▶ _Information supplied_:

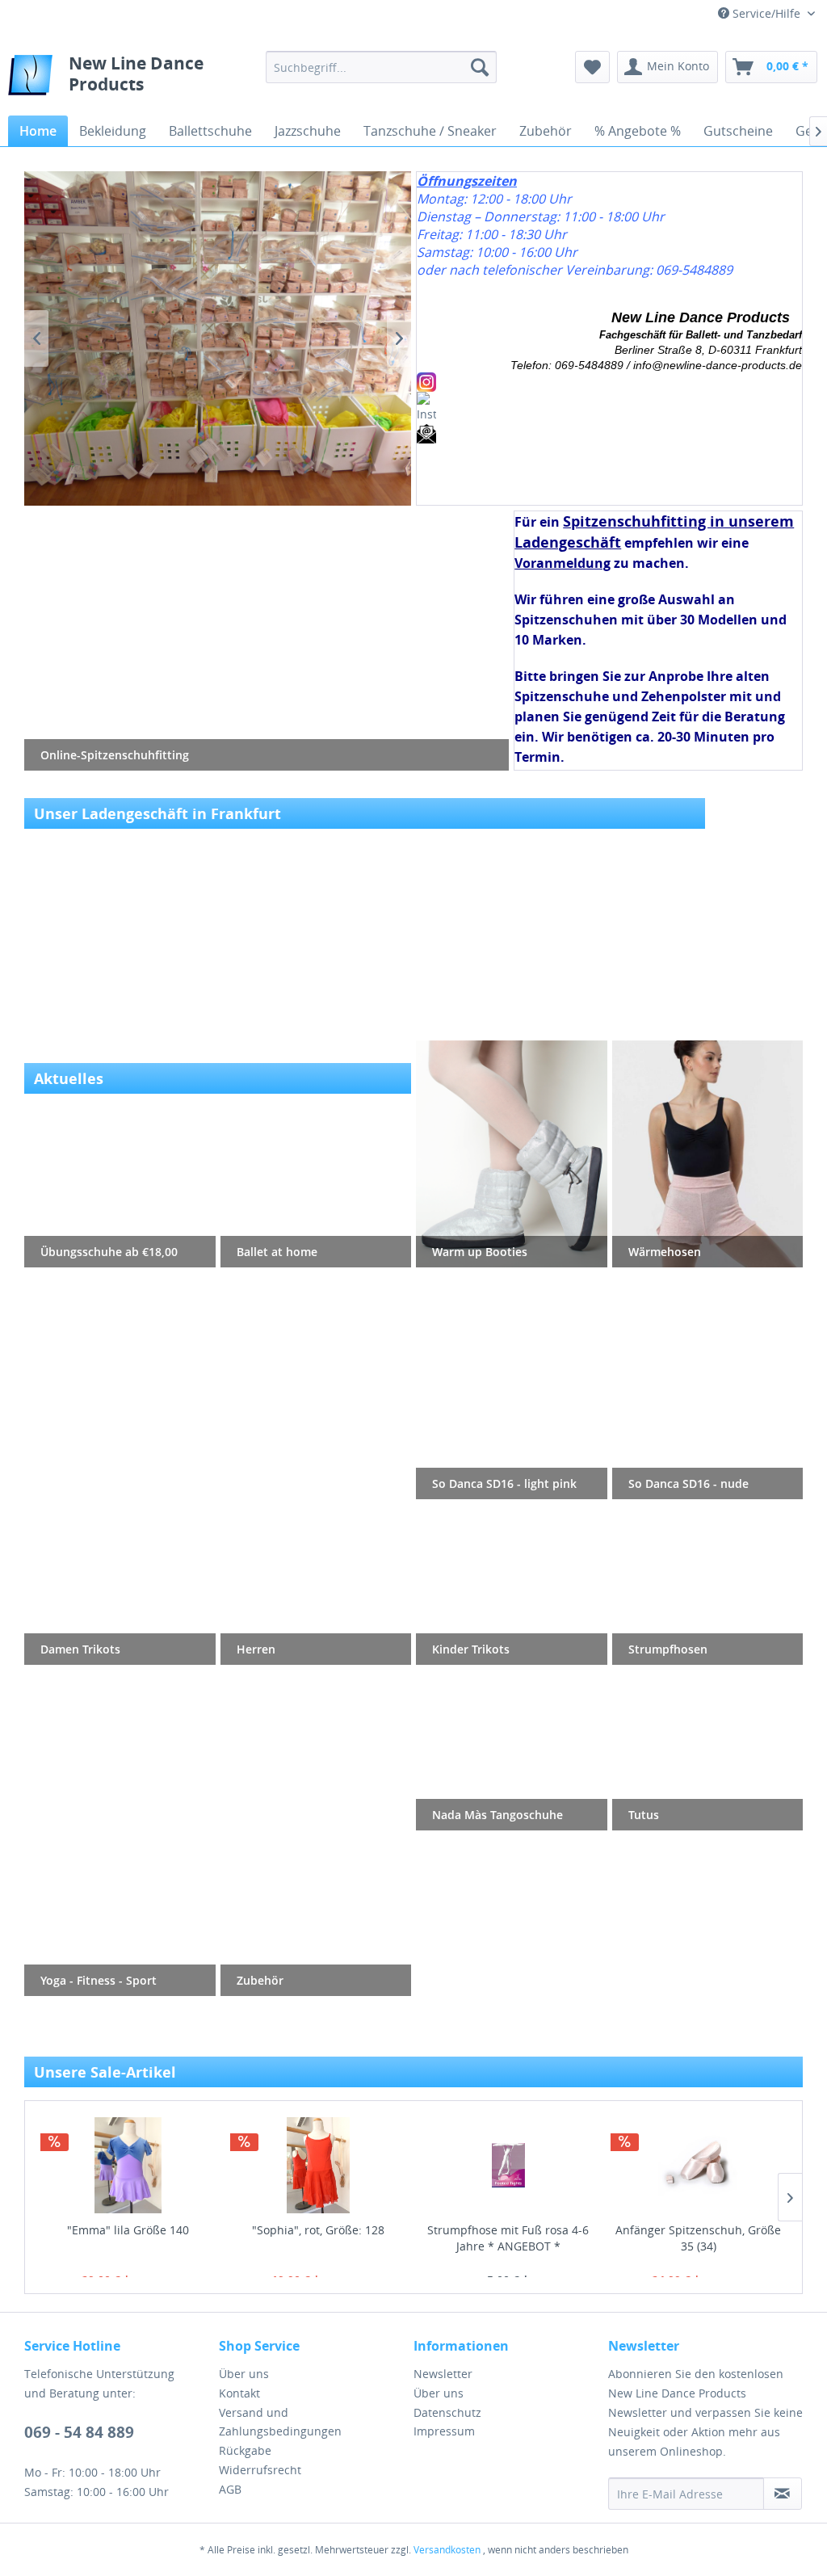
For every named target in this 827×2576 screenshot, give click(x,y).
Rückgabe (245, 2450)
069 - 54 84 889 (79, 2432)
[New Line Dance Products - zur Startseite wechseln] (30, 79)
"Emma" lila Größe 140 (128, 2230)
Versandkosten (447, 2550)
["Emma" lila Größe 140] (128, 2165)
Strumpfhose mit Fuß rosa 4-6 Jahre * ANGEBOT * (508, 2238)
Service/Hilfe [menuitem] (766, 13)
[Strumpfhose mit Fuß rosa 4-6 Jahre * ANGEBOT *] (509, 2165)
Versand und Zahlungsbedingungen (280, 2422)
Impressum (444, 2431)
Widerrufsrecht (260, 2469)
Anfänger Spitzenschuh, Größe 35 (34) (698, 2238)
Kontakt (239, 2393)
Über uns (244, 2373)
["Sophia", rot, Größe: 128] (318, 2165)
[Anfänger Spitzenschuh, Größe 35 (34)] (698, 2165)
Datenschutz (447, 2412)
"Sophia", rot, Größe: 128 (318, 2230)
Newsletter (443, 2373)
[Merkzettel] (592, 67)
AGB (230, 2489)
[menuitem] (381, 67)
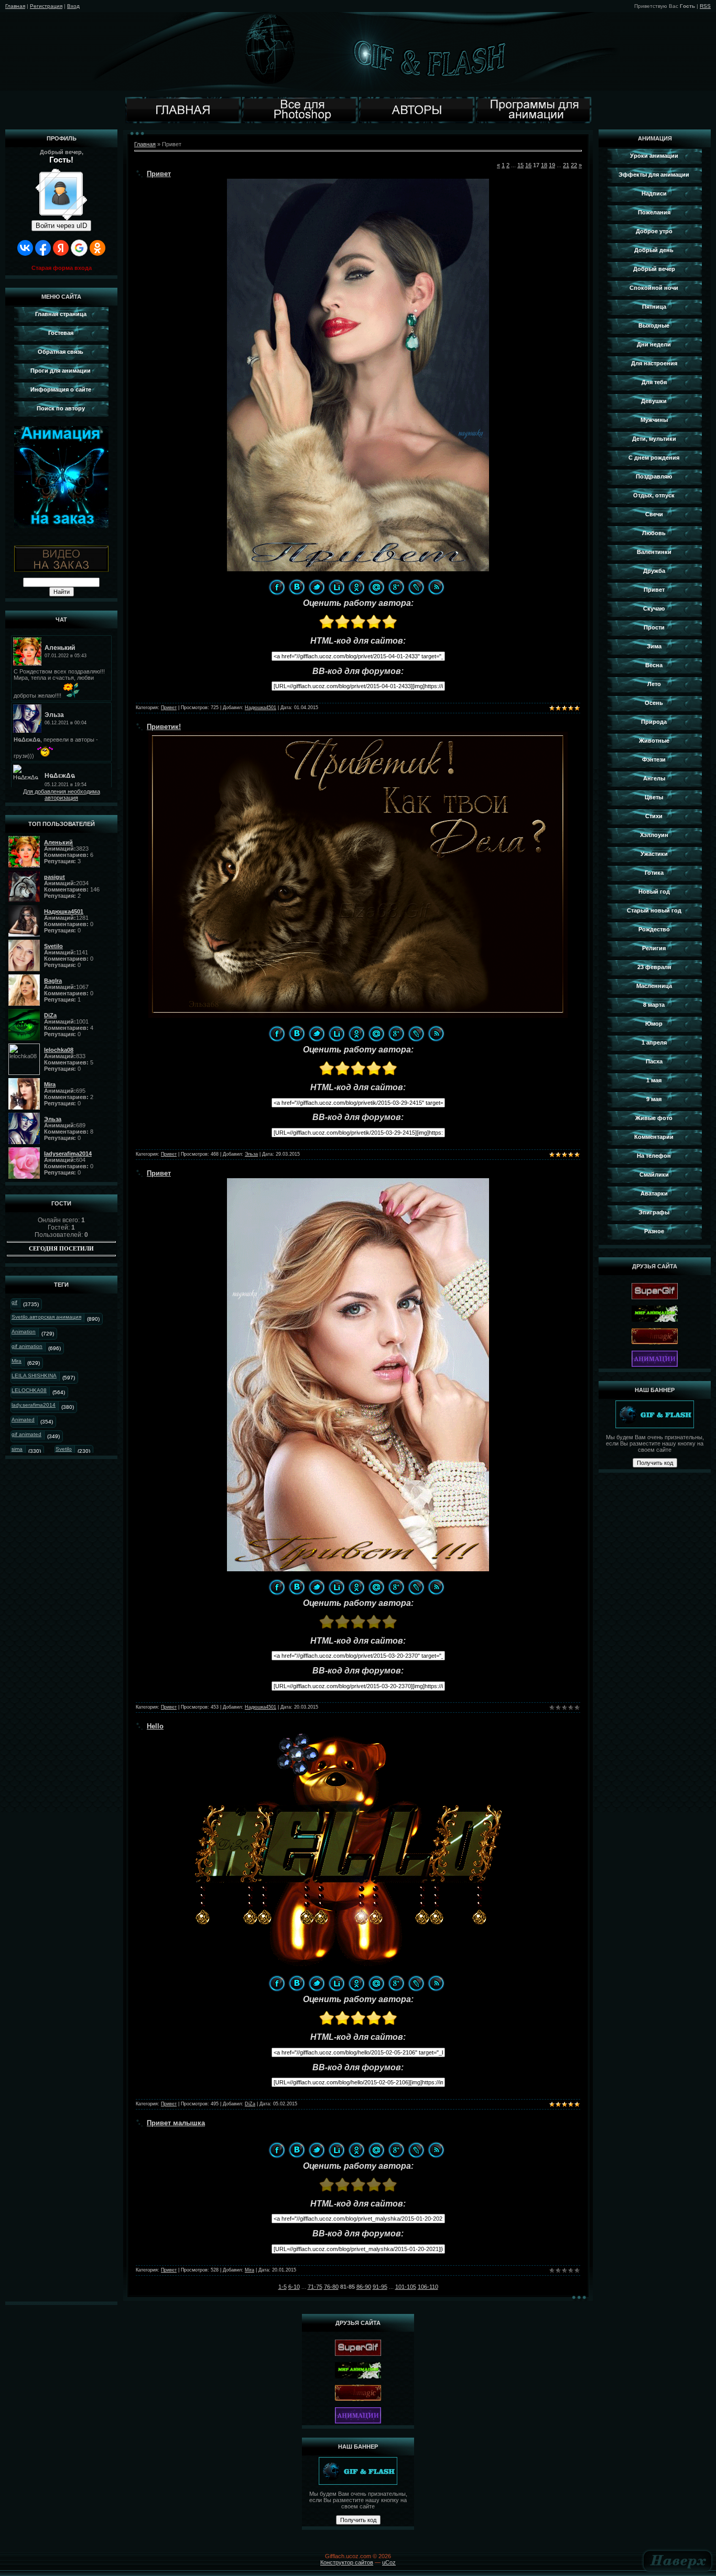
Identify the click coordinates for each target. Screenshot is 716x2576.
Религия (654, 948)
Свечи (654, 514)
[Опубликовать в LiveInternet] (336, 587)
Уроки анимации (654, 156)
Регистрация (46, 6)
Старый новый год (654, 910)
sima (17, 1449)
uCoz (389, 2562)
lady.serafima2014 (34, 1405)
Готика (654, 872)
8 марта (654, 1005)
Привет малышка (176, 2123)
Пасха (654, 1061)
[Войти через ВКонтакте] (25, 248)
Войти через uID (61, 226)
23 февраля (654, 967)
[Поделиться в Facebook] (276, 587)
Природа (654, 722)
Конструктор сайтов (346, 2562)
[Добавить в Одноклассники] (356, 587)
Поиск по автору (61, 408)
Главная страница (60, 314)
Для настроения (654, 363)
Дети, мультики (654, 439)
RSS (705, 6)
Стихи (654, 816)
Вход (73, 6)
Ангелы (654, 778)
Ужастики (654, 854)
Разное (654, 1231)
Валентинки (654, 552)
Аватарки (654, 1193)
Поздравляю (654, 476)
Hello (155, 1726)
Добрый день (654, 250)
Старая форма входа (61, 268)
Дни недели (654, 344)
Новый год (654, 891)
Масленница (654, 986)
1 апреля (654, 1042)
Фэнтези (654, 759)
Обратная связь (60, 352)
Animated (23, 1419)
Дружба (654, 571)
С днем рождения (653, 457)
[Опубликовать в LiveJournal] (416, 587)
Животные (654, 740)
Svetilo (64, 1449)
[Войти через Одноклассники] (97, 248)
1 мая (653, 1080)
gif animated (26, 1434)
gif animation (27, 1346)
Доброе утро (654, 231)
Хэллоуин (654, 835)
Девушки (654, 401)
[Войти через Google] (79, 248)
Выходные (653, 325)
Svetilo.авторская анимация (46, 1317)
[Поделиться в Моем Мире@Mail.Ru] (376, 587)
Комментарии (654, 1137)
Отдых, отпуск (654, 495)
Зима (654, 646)
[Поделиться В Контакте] (296, 587)
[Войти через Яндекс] (61, 248)
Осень (654, 703)
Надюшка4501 (260, 707)
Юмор (654, 1023)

▶ _Exercise instructions_: Repeat the data word for word, excluding any image.

▶ _Solved exercise_:
For every named target in this 827×2576 screenshot, give click(x,y).
Rückgabe (245, 2450)
069 - 54 84 889 (79, 2432)
[New Line Dance Products - zur Startseite wechseln] (30, 79)
"Emma" lila Größe 140 (128, 2230)
Versandkosten (447, 2550)
["Emma" lila Größe 140] (128, 2165)
Strumpfhose mit Fuß rosa 4-6 Jahre * ANGEBOT * (508, 2238)
Service/Hilfe [menuitem] (766, 13)
[Strumpfhose mit Fuß rosa 4-6 Jahre * ANGEBOT *] (509, 2165)
Versand und Zahlungsbedingungen (280, 2422)
Impressum (444, 2431)
Widerrufsrecht (260, 2469)
Anfänger Spitzenschuh, Größe 35 (34) (698, 2238)
Kontakt (239, 2393)
Über uns (244, 2373)
["Sophia", rot, Größe: 128] (318, 2165)
[Anfänger Spitzenschuh, Größe 35 (34)] (698, 2165)
Datenschutz (447, 2412)
"Sophia", rot, Größe: 128 (318, 2230)
Newsletter (443, 2373)
[Merkzettel] (592, 67)
AGB (230, 2489)
[menuitem] (381, 67)
Identify the click coordinates for each target. Screenshot is 716x2576.
Религия (654, 948)
Свечи (654, 514)
[Опубликовать в LiveInternet] (336, 587)
Уроки анимации (654, 156)
Регистрация (46, 6)
Старый новый год (654, 910)
sima (17, 1449)
uCoz (389, 2562)
lady.serafima2014 (34, 1405)
Готика (654, 872)
8 марта (654, 1005)
Привет малышка (176, 2123)
Пасха (654, 1061)
[Войти через ВКонтакте] (25, 248)
Войти через uID (61, 226)
23 февраля (654, 967)
[Поделиться в Facebook] (276, 587)
Природа (654, 722)
Конструктор сайтов (346, 2562)
[Добавить в Одноклассники] (356, 587)
Поиск по автору (61, 408)
Главная страница (60, 314)
Для настроения (654, 363)
Дети, мультики (654, 439)
RSS (705, 6)
Стихи (654, 816)
Вход (73, 6)
Ангелы (654, 778)
Ужастики (654, 854)
Разное (654, 1231)
Валентинки (654, 552)
Аватарки (654, 1193)
Поздравляю (654, 476)
Hello (155, 1726)
Добрый день (654, 250)
Старая форма входа (61, 268)
Дни недели (654, 344)
Новый год (654, 891)
Масленница (654, 986)
1 апреля (654, 1042)
Фэнтези (654, 759)
Обратная связь (60, 352)
Animated (23, 1419)
Дружба (654, 571)
С днем рождения (653, 457)
[Опубликовать в LiveJournal] (416, 587)
Животные (654, 740)
Svetilo (64, 1449)
[Войти через Одноклассники] (97, 248)
1 мая (653, 1080)
gif animated (26, 1434)
gif animation (27, 1346)
Доброе утро (654, 231)
Хэллоуин (654, 835)
Девушки (654, 401)
[Войти через Google] (79, 248)
Выходные (653, 325)
Svetilo.авторская анимация (46, 1317)
[Поделиться в Моем Мире@Mail.Ru] (376, 587)
Комментарии (654, 1137)
Отдых, отпуск (654, 495)
Зима (654, 646)
[Поделиться В Контакте] (296, 587)
[Войти через Яндекс] (61, 248)
Осень (654, 703)
Надюшка4501 (260, 707)
Юмор (654, 1023)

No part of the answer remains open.